After The Times played down its advance knowledge of the Bay of Pigs invasion, President Kennedy reportedly said he wished we had published what we knew and perhaps prevented a fiasco. Some of the reporting in The Times and elsewhere prior to the war in Iraq was criticized for not being skeptical enough of the Administration’s claims about the Iraqi threat. The question we start with as journalists is not “why publish?” but “why would we withhold information of significance?” We have sometimes done so, holding stories or editing out details that could serve those hostile to the U.S. But we need a compelling reason to do so.

— Bill Keller, then-executive editor
The New York Times
June 2006

Germany surrendered to the Allies 67 years ago today. A few days ago, we saw a little footnote to that milestone. The Associated Press apologized for firing correspondent Ed Kennedy in 1945 over one of the biggest scoops in AP history. Kennedy reported the unconditional surrender a full day ahead of the competition, defying military censors to do so. The AP publicly rebuked him, and quietly canned him.

The apology came a bit late for Kennedy, who died in a traffic accident in 1963.

This is not to confuse him with another Kennedy who also died in 1963, and had earlier persuaded The New York Times to back off the Bay of Pigs story for national security reasons. (See Keller quote above.)

The icing on this tale came today, when we learned that the AP knew last week that the United States was closing in on Underwear Bomber II in Yemen — but withheld the news at the request of the government. That’s what the WSJ reported this morning, anyway:

U.S. officials had known about the plot for about a month, and President Barack Obama was briefed on the plot in April. White House officials had persuaded the Associated Press, which had an account of the plot in hand as early as last week, to hold off on publishing because the intelligence operation was still under way.

This is fascinating. It was one thing to stand shoulder-to-shoulder with government censors in 1945, when the entire country was united in the all-out effort to win WWII, and cooperation with the censors was reflexive.

But today? When it is fashionable to call the War on Terror the “so-called War on Terror”? When, as Keller mentions above, the leftward side of the political spectrum persists in excoriating the media for not being skeptical enough prior to the Iraq invasion? For a major media entity to respond with a snappy salute to a government request to be discrete is decidedly remarkable.

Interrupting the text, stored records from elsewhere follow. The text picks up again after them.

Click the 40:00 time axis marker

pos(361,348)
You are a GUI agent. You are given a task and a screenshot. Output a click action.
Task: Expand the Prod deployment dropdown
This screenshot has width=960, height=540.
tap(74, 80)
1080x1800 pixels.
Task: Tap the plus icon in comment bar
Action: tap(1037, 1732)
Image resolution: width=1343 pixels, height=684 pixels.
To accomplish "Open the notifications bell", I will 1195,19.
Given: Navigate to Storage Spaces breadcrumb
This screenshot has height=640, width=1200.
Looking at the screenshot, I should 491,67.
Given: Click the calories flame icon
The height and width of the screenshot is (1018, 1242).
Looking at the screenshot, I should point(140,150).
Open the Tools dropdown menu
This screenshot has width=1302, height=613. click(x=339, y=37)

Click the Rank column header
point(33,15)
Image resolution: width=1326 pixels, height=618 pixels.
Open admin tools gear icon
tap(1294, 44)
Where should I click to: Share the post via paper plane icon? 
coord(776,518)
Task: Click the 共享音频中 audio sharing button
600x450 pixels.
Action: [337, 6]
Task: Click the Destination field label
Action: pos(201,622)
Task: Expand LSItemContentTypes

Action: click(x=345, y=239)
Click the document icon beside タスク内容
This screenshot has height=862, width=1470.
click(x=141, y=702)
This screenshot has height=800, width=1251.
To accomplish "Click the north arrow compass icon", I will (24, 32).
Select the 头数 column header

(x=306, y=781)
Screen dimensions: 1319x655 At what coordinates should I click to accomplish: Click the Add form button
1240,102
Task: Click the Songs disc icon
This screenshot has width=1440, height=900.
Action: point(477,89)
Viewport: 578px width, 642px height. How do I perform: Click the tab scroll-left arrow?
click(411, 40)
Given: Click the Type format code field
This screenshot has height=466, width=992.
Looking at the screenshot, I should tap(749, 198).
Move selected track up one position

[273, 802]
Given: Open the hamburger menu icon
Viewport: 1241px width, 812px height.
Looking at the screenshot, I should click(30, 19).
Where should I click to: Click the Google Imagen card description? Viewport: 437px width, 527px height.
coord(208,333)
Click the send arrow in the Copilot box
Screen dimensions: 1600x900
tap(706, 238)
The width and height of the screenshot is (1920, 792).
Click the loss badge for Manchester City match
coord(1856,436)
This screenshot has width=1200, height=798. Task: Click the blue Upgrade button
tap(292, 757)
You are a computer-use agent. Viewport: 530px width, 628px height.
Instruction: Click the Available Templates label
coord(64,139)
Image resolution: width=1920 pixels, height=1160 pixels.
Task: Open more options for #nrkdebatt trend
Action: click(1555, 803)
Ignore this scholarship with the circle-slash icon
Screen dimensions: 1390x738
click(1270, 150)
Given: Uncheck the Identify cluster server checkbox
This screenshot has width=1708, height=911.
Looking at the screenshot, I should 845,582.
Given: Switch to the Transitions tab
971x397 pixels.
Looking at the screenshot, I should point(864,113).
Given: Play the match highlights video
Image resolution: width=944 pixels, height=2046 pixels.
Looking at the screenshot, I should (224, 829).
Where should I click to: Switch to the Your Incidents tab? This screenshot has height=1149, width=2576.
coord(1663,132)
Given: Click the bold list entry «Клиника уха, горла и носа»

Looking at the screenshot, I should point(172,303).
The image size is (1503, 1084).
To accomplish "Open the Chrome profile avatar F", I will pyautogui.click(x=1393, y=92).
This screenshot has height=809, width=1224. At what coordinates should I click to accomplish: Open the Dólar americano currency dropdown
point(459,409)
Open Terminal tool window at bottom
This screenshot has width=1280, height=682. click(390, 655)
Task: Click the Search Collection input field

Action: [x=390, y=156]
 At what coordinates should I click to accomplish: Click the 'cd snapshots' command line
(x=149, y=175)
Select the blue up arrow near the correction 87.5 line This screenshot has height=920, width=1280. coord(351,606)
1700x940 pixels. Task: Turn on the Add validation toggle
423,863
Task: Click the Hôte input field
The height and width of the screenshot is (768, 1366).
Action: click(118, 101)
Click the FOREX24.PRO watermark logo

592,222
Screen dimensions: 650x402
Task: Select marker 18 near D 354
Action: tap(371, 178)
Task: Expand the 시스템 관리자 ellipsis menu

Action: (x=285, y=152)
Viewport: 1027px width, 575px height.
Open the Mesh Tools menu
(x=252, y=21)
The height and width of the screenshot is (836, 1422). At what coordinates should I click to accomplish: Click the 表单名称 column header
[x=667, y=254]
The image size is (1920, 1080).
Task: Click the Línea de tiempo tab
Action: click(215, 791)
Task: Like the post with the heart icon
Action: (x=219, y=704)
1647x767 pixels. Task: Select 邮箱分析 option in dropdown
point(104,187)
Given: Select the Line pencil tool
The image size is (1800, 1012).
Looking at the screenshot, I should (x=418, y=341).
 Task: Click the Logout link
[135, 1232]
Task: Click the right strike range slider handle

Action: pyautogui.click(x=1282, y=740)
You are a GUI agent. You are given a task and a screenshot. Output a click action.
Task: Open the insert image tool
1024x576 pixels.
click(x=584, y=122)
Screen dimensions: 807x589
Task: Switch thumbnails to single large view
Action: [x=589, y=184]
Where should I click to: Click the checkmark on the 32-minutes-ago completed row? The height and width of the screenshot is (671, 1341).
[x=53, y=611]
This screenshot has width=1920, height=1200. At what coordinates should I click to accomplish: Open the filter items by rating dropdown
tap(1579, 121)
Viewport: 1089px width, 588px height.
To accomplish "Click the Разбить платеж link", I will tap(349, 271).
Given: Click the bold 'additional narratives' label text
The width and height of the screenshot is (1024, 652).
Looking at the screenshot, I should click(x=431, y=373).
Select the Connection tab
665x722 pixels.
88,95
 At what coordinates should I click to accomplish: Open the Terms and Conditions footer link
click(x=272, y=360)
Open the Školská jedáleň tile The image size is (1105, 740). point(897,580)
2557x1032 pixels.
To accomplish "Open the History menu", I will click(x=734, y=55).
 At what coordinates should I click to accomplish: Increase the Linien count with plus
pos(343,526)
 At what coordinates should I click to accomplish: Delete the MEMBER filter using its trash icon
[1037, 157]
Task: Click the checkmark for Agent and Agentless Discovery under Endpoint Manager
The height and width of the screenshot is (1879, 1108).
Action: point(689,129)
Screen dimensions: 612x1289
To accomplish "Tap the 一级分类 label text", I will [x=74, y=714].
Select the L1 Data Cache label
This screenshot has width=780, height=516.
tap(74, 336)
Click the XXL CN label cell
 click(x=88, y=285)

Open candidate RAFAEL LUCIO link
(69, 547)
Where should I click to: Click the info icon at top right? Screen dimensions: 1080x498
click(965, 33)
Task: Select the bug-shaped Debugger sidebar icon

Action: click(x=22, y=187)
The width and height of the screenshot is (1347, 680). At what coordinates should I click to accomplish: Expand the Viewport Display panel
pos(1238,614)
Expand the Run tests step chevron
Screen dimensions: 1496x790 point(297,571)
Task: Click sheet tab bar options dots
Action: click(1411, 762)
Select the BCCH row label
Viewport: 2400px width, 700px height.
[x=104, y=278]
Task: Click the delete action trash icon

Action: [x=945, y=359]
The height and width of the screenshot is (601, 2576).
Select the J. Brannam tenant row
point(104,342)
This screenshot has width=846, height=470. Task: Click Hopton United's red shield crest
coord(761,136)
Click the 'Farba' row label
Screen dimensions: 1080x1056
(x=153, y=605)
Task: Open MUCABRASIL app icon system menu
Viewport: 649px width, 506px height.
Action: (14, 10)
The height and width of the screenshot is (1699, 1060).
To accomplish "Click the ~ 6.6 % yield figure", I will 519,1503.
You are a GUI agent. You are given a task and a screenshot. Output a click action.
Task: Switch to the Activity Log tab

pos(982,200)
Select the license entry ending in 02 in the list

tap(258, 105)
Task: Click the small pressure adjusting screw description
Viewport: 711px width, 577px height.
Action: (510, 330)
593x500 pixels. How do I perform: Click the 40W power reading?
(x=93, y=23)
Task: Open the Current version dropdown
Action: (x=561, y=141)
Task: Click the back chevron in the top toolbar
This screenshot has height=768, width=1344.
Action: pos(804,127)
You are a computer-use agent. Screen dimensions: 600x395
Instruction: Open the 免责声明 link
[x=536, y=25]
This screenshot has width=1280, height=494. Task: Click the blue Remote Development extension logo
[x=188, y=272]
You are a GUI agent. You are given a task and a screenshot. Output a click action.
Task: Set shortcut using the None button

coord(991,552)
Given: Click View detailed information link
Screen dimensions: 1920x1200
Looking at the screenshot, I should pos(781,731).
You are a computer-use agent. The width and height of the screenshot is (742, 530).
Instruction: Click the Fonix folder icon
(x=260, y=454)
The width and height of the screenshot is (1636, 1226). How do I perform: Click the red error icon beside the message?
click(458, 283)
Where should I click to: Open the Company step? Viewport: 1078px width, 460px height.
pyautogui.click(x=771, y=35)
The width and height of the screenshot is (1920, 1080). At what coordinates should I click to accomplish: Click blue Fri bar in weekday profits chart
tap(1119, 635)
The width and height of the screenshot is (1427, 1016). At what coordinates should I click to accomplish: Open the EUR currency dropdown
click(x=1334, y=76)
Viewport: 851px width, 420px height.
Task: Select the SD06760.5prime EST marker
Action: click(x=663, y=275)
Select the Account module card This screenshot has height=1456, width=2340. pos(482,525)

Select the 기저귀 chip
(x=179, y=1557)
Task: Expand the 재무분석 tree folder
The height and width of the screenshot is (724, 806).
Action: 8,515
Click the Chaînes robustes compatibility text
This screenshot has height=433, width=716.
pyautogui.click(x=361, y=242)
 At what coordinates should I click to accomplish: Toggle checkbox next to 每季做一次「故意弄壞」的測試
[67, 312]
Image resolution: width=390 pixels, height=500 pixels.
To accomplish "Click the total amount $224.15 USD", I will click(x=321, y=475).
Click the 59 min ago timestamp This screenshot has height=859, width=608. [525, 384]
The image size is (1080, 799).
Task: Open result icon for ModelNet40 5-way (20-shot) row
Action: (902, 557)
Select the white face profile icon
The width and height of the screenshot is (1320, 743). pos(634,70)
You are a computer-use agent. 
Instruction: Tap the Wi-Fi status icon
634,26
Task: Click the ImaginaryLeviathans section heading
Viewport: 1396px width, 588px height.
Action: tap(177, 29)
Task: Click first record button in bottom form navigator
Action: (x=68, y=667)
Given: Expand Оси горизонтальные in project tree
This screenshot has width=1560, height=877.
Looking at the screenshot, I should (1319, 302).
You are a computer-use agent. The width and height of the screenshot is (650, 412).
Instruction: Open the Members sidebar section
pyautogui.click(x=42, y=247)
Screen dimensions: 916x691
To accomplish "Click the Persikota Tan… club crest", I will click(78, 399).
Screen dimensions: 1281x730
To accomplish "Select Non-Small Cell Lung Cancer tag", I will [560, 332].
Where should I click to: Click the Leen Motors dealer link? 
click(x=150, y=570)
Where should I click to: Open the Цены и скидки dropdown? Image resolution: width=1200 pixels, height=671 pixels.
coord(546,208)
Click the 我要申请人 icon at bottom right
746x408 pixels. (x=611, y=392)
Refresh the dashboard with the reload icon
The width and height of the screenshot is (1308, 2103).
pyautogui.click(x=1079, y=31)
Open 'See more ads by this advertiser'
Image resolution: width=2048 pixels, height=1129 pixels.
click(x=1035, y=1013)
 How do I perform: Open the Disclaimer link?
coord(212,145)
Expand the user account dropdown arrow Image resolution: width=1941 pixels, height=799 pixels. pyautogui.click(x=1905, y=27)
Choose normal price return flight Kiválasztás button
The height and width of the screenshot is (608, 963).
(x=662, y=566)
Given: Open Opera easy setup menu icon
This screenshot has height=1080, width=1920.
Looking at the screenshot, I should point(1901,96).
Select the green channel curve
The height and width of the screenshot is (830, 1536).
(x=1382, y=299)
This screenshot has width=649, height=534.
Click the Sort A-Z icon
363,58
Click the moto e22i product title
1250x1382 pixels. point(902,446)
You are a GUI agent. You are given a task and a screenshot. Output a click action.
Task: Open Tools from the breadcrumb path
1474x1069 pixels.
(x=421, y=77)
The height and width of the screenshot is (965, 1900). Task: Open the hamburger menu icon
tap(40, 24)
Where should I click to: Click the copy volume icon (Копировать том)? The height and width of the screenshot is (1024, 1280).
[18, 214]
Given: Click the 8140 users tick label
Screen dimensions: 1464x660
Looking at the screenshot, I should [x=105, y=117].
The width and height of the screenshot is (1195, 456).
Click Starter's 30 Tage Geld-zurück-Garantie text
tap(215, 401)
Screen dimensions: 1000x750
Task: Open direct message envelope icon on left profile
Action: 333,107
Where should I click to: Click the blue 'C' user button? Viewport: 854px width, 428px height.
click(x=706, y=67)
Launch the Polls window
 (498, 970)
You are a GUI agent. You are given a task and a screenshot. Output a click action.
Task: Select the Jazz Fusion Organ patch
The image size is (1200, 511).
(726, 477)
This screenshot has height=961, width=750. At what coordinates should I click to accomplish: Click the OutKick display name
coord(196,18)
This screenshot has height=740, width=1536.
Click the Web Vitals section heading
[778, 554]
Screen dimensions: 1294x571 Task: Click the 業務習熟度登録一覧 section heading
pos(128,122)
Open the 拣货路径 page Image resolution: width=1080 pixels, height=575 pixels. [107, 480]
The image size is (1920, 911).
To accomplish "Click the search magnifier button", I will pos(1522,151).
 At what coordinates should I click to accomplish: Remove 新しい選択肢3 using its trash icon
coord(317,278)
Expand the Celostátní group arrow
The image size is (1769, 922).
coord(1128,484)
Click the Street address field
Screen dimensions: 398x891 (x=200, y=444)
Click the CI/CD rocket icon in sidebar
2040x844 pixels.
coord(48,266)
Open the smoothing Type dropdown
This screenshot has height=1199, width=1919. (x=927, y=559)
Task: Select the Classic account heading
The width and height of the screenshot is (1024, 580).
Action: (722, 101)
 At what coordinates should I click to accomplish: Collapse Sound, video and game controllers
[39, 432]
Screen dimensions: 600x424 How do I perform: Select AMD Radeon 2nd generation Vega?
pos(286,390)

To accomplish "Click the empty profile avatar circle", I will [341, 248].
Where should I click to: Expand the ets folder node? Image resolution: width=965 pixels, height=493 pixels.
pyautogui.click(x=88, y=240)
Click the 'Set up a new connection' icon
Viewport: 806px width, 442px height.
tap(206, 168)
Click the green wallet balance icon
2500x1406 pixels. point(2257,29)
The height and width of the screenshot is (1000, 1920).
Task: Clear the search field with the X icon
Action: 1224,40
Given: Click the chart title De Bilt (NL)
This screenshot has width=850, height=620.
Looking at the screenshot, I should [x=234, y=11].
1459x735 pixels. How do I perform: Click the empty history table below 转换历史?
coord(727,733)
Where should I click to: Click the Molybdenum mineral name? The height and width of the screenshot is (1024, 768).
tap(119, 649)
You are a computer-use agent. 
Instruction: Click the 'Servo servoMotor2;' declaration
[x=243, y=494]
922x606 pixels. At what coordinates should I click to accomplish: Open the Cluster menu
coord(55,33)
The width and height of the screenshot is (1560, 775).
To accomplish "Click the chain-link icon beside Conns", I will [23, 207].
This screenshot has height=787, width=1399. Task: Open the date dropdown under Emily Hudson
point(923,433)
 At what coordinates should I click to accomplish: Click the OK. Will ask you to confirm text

This will no doubt spark dark rumblings — and probably already has; I’m not bothering to look — among Republicans about whether the AP would have agreed to this request if it had come from the Bush administration.

Interesting question.

What do you think about all of this? Oh, you want to know what I think. Well, I don’t know enough to have an opinion yet. I’d like to know what the AP knew, and what it was told before it made the decision to hold back on the story. The default position for a journalist is to report a story when you know it’s true, as Keller reported. But this sounds like it’s one of those rare cases in which lives may have been saved by holding back — which would justify the decision to wait.